Item coordinate data:

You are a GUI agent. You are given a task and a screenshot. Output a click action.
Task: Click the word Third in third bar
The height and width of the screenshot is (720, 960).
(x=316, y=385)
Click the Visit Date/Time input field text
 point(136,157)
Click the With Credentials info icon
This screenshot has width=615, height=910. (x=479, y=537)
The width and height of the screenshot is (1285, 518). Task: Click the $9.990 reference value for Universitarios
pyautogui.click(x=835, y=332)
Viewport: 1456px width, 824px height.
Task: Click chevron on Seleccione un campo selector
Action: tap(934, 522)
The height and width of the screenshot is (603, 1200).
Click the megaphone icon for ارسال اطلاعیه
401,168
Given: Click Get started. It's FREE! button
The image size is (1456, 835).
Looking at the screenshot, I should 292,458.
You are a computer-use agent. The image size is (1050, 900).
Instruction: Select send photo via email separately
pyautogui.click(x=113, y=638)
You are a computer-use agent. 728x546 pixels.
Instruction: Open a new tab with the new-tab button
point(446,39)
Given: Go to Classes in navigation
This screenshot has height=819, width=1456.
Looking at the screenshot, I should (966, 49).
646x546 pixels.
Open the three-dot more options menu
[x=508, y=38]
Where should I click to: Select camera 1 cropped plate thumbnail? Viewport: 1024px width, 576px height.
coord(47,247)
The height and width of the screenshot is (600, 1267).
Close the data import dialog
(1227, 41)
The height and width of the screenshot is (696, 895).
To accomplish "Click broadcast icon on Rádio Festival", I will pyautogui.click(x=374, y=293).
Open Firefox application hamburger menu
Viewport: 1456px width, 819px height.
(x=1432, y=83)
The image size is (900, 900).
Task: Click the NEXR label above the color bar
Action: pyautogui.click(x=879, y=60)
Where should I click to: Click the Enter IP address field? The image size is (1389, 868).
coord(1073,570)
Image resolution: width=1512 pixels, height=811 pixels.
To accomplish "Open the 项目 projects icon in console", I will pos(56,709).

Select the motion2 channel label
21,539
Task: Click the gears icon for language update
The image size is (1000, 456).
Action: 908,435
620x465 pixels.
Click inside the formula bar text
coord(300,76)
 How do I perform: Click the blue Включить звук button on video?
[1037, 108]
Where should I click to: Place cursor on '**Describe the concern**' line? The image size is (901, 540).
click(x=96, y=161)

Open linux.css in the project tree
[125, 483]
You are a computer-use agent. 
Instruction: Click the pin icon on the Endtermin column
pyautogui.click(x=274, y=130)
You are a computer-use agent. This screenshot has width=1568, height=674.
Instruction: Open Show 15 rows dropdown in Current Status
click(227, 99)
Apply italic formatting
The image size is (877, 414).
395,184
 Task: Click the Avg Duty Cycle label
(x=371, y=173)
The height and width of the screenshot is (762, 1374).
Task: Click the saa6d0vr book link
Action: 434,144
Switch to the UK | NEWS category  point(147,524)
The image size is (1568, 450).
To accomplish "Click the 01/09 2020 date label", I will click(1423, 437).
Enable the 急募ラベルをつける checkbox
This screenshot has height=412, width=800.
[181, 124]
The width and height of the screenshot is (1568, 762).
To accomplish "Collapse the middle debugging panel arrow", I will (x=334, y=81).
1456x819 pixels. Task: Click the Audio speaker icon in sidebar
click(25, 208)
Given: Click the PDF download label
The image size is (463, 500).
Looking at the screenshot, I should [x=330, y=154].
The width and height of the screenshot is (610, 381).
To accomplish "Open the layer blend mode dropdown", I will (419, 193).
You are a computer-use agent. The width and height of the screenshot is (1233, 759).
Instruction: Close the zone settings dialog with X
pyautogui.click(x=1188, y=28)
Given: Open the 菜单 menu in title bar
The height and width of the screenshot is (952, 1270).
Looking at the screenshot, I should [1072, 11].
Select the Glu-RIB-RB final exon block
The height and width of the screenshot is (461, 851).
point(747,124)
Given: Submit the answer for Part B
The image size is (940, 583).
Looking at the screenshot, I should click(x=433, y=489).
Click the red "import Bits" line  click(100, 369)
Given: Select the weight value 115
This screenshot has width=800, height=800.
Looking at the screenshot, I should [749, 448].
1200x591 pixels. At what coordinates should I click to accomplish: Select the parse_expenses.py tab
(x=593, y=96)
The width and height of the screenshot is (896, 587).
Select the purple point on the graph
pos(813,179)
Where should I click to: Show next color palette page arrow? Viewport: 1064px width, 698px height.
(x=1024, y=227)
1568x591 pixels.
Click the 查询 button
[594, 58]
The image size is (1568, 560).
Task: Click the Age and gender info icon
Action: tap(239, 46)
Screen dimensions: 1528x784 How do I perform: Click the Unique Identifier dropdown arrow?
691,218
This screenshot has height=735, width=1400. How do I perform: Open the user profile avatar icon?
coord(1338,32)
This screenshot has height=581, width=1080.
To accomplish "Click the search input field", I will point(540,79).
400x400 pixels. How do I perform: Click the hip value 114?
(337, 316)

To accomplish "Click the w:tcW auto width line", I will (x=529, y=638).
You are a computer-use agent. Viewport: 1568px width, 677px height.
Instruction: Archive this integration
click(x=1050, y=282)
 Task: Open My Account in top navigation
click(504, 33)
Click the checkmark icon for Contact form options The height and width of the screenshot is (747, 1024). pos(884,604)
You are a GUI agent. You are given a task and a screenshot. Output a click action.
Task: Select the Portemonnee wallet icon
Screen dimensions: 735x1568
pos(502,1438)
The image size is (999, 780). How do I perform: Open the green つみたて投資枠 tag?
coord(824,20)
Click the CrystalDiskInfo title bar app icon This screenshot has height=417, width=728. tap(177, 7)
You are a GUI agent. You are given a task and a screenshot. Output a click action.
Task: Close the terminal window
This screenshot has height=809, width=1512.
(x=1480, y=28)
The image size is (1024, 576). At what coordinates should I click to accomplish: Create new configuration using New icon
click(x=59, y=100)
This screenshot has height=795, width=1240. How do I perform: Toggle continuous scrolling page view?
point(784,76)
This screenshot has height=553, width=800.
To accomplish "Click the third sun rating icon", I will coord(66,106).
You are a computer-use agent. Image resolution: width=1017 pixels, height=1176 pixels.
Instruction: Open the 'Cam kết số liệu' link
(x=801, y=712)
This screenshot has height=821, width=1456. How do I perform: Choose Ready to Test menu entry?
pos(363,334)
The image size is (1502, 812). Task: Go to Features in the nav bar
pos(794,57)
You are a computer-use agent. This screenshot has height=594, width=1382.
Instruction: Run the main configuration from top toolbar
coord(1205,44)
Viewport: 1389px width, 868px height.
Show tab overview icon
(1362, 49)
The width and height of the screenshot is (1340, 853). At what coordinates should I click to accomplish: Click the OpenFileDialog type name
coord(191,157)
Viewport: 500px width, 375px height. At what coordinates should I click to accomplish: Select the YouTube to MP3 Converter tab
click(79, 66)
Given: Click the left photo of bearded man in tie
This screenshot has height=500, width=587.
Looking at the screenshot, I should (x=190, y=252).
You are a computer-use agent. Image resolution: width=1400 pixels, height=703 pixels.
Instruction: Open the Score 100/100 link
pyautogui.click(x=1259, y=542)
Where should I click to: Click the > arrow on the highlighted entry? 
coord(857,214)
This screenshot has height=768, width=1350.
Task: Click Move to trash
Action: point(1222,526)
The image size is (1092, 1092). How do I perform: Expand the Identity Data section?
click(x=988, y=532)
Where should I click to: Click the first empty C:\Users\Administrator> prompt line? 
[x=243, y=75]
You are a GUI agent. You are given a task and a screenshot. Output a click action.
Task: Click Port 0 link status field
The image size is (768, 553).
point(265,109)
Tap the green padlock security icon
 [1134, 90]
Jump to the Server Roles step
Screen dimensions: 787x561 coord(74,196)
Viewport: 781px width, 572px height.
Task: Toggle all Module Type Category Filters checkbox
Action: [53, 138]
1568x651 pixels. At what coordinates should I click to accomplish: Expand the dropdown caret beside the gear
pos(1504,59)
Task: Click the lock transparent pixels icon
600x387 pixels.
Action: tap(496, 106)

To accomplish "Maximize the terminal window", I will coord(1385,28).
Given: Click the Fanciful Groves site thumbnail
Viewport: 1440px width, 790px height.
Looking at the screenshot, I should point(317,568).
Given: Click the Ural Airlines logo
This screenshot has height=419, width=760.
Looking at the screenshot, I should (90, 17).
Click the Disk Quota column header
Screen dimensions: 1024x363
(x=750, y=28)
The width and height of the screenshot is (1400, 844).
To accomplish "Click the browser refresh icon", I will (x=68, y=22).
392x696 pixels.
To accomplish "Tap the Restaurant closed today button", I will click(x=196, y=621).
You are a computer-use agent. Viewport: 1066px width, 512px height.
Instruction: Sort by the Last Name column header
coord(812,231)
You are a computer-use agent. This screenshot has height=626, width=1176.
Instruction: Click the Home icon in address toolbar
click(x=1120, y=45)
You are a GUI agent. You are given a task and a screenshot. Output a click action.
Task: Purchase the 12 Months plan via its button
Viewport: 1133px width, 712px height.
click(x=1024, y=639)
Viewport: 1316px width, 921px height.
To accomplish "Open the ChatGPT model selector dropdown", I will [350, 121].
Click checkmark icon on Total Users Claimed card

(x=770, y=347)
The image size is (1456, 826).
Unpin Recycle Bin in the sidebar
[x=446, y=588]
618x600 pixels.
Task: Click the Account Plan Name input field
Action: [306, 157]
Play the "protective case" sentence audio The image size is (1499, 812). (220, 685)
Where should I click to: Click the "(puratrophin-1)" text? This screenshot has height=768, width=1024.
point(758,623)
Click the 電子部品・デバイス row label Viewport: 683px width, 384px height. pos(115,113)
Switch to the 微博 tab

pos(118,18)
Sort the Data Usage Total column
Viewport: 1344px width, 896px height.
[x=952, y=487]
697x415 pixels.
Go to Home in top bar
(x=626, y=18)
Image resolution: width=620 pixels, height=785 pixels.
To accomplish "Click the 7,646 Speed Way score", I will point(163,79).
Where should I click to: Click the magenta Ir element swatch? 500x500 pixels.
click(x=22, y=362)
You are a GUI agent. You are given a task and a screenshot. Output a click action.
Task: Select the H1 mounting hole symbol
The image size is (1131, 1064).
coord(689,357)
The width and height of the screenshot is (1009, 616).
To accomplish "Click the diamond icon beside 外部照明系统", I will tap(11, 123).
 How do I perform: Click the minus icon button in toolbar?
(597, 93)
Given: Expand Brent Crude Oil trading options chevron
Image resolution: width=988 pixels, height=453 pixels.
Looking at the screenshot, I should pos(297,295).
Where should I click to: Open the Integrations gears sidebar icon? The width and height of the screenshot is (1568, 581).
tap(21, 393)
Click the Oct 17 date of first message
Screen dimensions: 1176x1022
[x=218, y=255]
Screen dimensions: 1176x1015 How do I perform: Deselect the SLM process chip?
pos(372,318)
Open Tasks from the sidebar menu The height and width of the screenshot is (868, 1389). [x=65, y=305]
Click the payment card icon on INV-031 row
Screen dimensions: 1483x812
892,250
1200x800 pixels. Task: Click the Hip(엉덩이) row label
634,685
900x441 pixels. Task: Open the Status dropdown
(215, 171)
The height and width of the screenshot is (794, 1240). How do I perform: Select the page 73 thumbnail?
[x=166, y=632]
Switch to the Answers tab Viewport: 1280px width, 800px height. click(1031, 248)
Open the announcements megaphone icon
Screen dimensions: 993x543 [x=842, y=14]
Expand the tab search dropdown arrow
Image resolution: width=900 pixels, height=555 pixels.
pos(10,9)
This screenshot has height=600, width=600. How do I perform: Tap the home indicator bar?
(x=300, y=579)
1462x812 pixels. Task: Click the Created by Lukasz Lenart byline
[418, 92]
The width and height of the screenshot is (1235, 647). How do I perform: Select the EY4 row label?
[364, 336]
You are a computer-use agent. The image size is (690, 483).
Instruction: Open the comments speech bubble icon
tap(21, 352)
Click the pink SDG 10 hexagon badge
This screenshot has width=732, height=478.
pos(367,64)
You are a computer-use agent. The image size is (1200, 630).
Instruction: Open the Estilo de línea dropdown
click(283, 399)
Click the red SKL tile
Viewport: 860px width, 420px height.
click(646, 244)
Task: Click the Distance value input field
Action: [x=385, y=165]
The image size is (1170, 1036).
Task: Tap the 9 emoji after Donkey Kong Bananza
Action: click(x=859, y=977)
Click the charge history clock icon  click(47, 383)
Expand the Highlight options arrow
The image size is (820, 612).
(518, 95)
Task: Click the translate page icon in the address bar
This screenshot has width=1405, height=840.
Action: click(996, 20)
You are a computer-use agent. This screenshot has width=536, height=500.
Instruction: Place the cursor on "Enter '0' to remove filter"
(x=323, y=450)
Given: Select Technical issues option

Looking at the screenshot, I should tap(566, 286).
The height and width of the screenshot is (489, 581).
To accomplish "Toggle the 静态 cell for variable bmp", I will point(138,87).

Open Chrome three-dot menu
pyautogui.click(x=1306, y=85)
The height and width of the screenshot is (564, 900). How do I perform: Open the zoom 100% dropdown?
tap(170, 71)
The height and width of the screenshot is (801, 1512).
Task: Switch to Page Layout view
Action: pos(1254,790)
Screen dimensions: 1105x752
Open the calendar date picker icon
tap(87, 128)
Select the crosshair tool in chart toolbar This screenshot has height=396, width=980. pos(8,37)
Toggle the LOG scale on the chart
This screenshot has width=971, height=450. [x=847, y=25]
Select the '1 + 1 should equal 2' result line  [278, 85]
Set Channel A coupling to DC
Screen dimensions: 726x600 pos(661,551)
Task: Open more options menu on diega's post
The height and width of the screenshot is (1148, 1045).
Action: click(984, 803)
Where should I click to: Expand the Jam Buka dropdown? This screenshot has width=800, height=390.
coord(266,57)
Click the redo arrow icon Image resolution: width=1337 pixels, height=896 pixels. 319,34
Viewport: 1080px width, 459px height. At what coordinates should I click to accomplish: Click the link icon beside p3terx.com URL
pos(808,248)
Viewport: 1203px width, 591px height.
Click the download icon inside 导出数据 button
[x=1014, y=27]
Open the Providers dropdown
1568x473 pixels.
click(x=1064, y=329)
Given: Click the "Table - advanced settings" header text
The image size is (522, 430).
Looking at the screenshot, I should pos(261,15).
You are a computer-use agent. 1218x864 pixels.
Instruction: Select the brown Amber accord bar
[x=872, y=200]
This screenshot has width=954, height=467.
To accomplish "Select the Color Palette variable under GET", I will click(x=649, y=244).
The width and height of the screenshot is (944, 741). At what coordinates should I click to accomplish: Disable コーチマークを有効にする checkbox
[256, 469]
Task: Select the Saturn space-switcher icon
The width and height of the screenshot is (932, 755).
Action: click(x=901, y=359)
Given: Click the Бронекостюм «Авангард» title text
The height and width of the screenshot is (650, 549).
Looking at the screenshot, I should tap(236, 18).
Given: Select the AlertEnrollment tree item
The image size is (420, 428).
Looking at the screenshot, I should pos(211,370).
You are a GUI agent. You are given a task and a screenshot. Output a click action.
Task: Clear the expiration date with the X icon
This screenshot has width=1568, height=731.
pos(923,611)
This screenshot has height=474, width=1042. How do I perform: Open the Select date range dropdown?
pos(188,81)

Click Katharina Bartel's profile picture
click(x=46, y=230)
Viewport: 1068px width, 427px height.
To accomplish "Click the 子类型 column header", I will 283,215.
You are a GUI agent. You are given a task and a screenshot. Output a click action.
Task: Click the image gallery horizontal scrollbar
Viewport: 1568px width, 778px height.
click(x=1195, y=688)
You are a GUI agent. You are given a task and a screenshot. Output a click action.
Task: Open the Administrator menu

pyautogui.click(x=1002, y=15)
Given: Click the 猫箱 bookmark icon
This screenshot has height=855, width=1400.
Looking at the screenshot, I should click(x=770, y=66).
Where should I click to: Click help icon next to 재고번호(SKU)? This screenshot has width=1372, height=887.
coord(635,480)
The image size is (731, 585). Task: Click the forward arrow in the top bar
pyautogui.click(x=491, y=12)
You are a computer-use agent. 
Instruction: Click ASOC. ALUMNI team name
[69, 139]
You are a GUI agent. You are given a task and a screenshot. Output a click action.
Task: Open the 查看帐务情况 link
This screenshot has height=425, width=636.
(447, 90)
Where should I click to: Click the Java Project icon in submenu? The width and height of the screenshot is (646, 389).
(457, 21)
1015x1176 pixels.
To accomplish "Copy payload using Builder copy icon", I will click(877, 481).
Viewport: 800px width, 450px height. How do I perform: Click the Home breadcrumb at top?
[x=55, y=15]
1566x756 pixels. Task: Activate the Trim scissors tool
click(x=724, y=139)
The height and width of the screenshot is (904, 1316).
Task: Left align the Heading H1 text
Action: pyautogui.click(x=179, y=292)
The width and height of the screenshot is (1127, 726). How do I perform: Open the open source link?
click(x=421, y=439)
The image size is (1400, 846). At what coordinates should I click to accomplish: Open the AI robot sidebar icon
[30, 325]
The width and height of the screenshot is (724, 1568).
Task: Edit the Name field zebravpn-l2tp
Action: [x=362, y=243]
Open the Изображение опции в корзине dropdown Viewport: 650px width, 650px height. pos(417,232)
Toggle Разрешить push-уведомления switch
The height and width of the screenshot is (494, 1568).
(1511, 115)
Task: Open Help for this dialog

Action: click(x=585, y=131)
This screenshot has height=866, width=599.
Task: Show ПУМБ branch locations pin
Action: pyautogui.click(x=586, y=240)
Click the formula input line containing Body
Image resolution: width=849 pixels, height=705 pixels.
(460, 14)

- [Goal]: Echo the rows above verbatim, covering only the stretch from the line containing "Expand the Highlight options arrow" through the line containing "I will point(138,87).", both included.

- [Response to this exercise]:
Expand the Highlight options arrow
The image size is (820, 612).
(518, 95)
Task: Click the translate page icon in the address bar
This screenshot has width=1405, height=840.
Action: click(996, 20)
You are a computer-use agent. This screenshot has width=536, height=500.
Instruction: Place the cursor on "Enter '0' to remove filter"
(x=323, y=450)
Given: Select Technical issues option

Looking at the screenshot, I should tap(566, 286).
The height and width of the screenshot is (489, 581).
To accomplish "Toggle the 静态 cell for variable bmp", I will point(138,87).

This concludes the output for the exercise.